Sujet : Re: May the numbers speak - supplement
De : mhx (at) *nospam* iae.nl (mhx)
Groupes : comp.lang.forthDate : 13. Jun 2025, 09:43:44
Autres entêtes
Organisation : novaBBS
Message-ID : <7833daedd900cdce052246e4d5e5b6c9@www.novabbs.com>
References : 1 2 3 4 5 6 7 8 9 10 11 12
User-Agent : Rocksolid Light
On Thu, 12 Jun 2025 22:01:07 +0000, Paul Rubin wrote:
mhx@iae.nl (mhx) writes:
iSPICE> TEST TEST TEST TEST
\ dtimescan : 2515 clock ticks elapsed, 45296
\ timestrscan : 419 clock ticks elapsed, 45296
\ HMS : 419 clock ticks elapsed, 45296
It makes no difference. Whatever is holding it down must
be quite severe.
>
Is dtimescan the one that uses double word arithmetic for 16 bit
processors? It's doing more stuff, I would think. Weird that it
catches up after a few tries. Cache warming?
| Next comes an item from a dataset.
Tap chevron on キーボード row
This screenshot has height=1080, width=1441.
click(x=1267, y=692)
The TICKS? word apparently can't be trusted under Windows 11. This
is better:
#2000000 VALUE #iters
CREATE num ," 12:34:56"
: .SECS MS? #1000000 #iters 3 * */ ." / " . ." ns per iteration." ;
: TEST2 ( -- )
CR
CR ." \ dtimescan : " TIMER-RESET num C@+
#iters 0 ?DO 2DUP dtimescan 2DROP
2DUP dtimescan 2DROP
2DUP dtimescan 2DROP LOOP dtimescan UD. SECS
CR ." \ timestrscan : " TIMER-RESET num C@+
#iters 0 ?DO 2DUP timestrscan 2DROP
2DUP timestrscan 2DROP
2DUP timestrscan 2DROP LOOP timestrscan UD. SECS
CR ." \ HMS : " TIMER-RESET num C@+
#iters 0 ?DO 2DUP hms DROP
2DUP hms DROP
2DUP hms DROP LOOP hms . SECS
CR ." \ HMS2 : " TIMER-RESET num C@+
#iters 0 ?DO 2DUP hms2 3DROP
2DUP hms2 3DROP
2DUP hms2 3DROP LOOP hms2 ROT . SWAP . . SECS ;
CLS TEST2 TEST2 TEST2 TEST2
\ dtimescan : 45296 / 15 ns per iteration.
\ timestrscan : 45296 / 13 ns per iteration.
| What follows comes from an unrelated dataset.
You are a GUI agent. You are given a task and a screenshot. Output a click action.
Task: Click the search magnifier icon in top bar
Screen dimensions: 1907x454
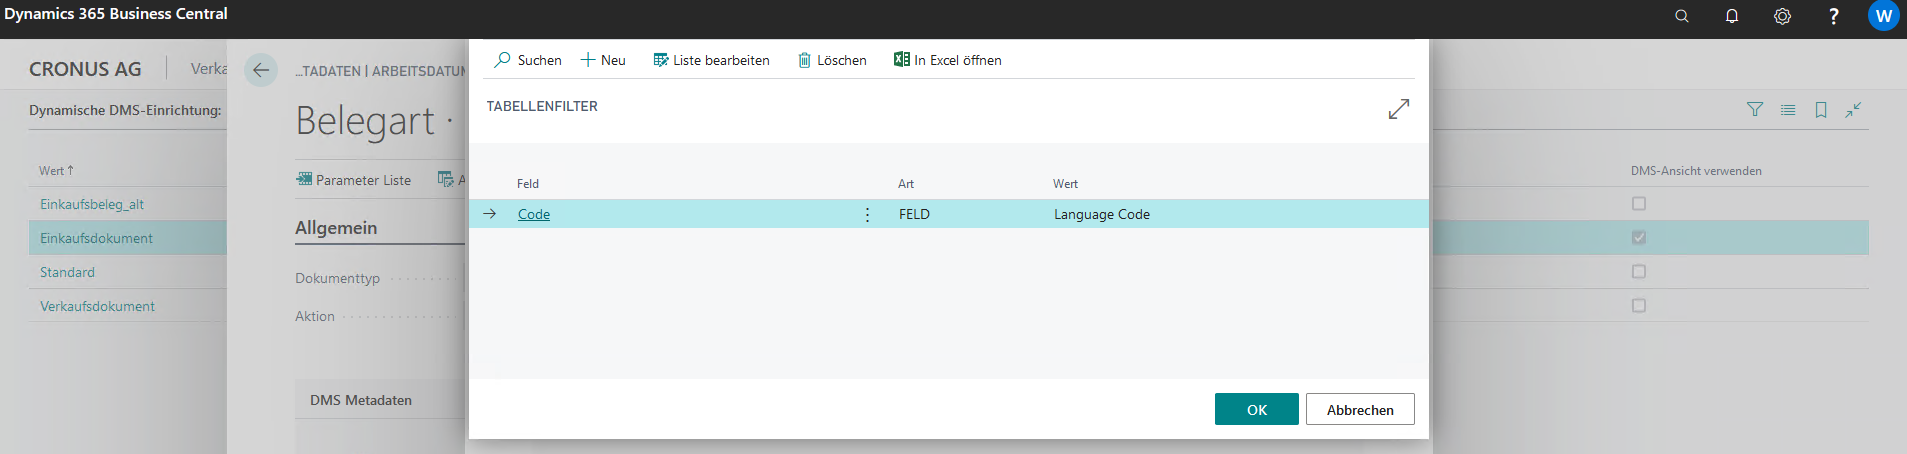point(1682,16)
\ HMS : 45296 / 5 ns per iteration.
\ HMS2 : 12 34 56 / 53 ns per iteration.
\ dtimescan : 45296 / 15 ns per iteration.
\ timestrscan : 45296 / 14 ns per iteration.
\ HMS : 45296 / 5 ns per iteration.
\ HMS2 : 12 34 56 / 53 ns per iteration.
\ dtimescan : 45296 / 16 ns per iteration.
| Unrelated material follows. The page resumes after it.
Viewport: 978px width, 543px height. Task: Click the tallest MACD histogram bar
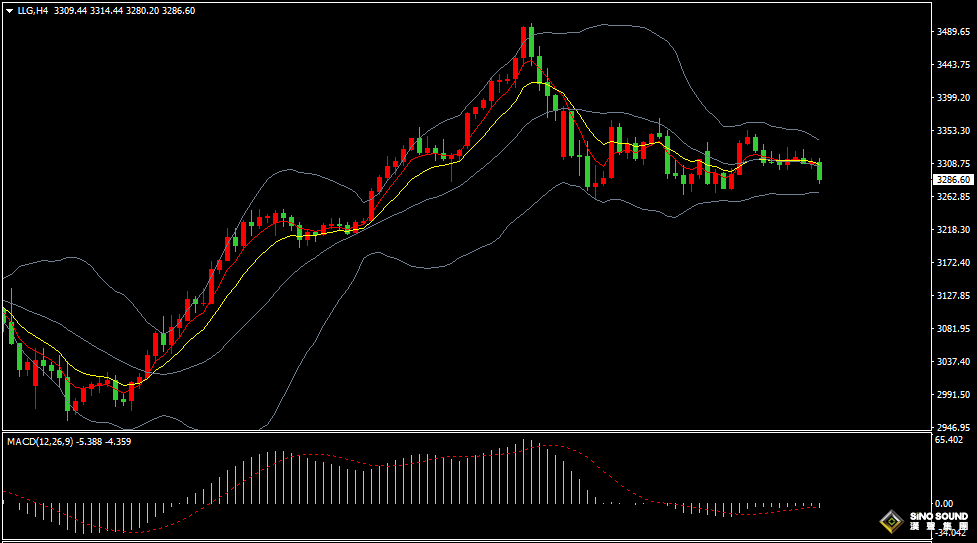[524, 471]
\ timestrscan : 45296 / 14 ns per iteration.
\ HMS : 45296 / 5 ns per iteration.
\ HMS2 : 12 34 56 / 53 ns per iteration.
\ dtimescan : 45296 / 15 ns per iteration.
\ timestrscan : 45296 / 14 ns per iteration.
\ HMS : 45296 / 5 ns per iteration.
\ HMS2 : 12 34 56 / 53 ns per iteration. ok
HMS is three times faster than dtimescan and timestrscan, while
HMS2 is 3.5 times slower (as expected).
In practice, I'd use some variant of hms2.